The web application at a client was hosted using a combination of services on Azure. The architecture was quite simple and used the following services. Front Door, Api Manager, App Service, SQL Database, Service Bus, Redis Cache, and Azure Functions. As the application matured, little did we think of all the hidden costs of the cloud at the start of the project.

Azure Front Door used for efficient load balancing, WAF, Content Delivery Network, and as a DNS. However, the global routing of requests through Microsoft's network incurred data transfer and routing costs. What started as a seamless solution for enhanced user experience turned into a realization that global accessibility came at a price. Also, the complexity of configuring backend pools, health probes, and routing rules can lead to unintended expenses if not optimized.

App Services had a modest cost to begin with on low-scale Premium servers. But as the application garnered a lot of hits, so did the number of users and, subsequently, the resources consumed. The need for auto-scaling to handle increased traffic and custom domains brought unforeseen expenses, turning the initially reasonable hosting costs into a growing concern. So, keep an eye on the server configuration and the frequency of scaling events.
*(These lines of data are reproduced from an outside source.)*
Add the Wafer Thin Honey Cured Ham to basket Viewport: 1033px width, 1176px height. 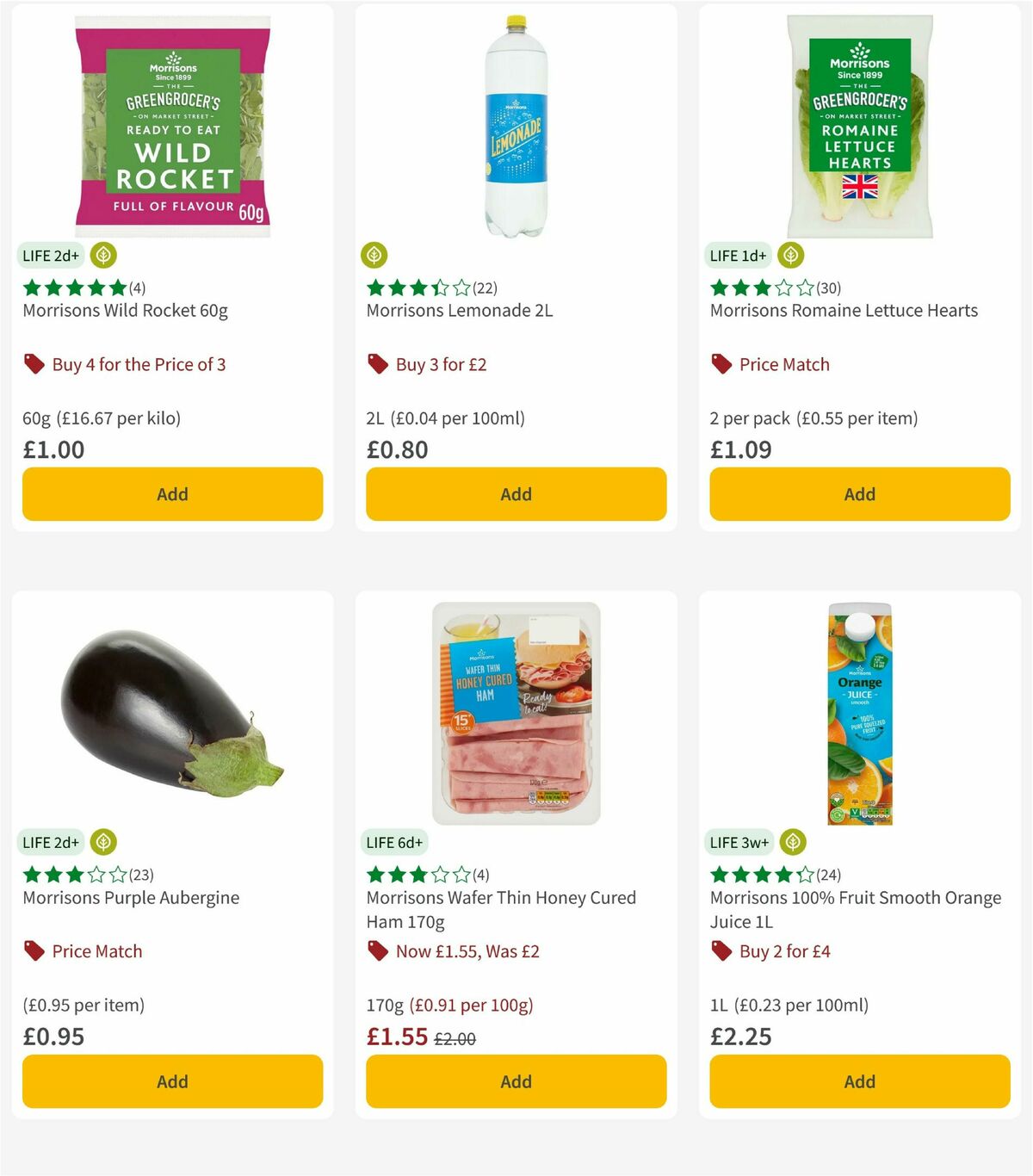coord(515,1081)
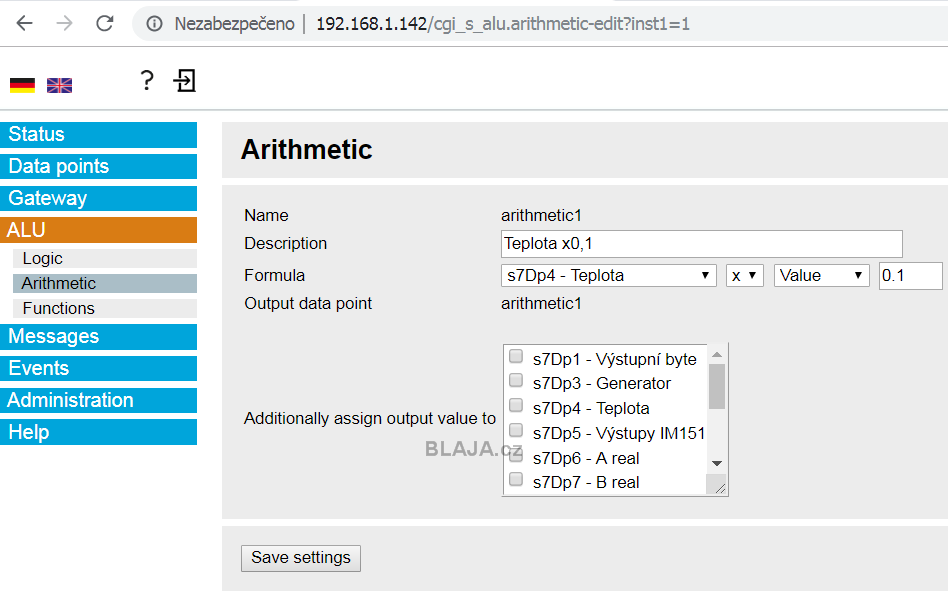
Task: View site info icon in address bar
Action: coord(155,24)
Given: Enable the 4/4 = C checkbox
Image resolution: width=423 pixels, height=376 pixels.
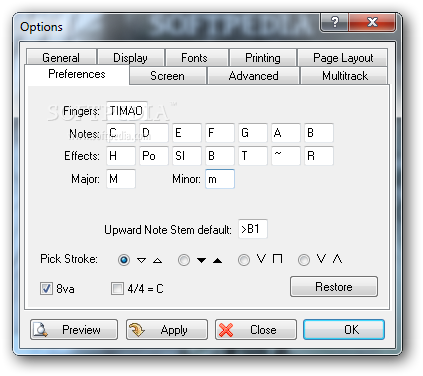Looking at the screenshot, I should 117,288.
Azure SQL Database brought both power and complexity. Scaling to meet performance demands led to increased DTU consumption and storage requirements. The once manageable monthly expenses now reflected the intricate dance between database size, transaction units, and backup storage. Not scaling down the backups also incurred costs, especially for databases with high transaction rates. Inefficient queries and suboptimal indexing can increase resource consumption, impacting DTU usage and costs.
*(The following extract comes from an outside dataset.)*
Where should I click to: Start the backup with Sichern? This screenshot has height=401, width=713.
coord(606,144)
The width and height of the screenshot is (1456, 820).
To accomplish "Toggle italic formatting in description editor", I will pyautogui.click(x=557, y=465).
Azure Service Bus, the messenger between the application's distributed components, began with reasonable costs for message ingress and egress. Yet, as the communication patterns grew, the charges for additional features like transactions and dead-lettering added expenses to the budget. Also, long message TTLs can lead to increased storage costs. 

Azure Cache for Redis, used for in-memory data storage, initially provided high-performance benefits. However, as the application scaled, the usage to accommodate larger datasets, the costs associated with caching capacity, and data transfer began to rise, challenging the notion that performance came without a price. Eviction of data from the cache, may result in increased data transfer costs, especially if the cache is frequently repopulated from the data source. Also, fine-tuning cache expiration policies is crucial to avoid unnecessary storage costs for stale or rarely accessed data.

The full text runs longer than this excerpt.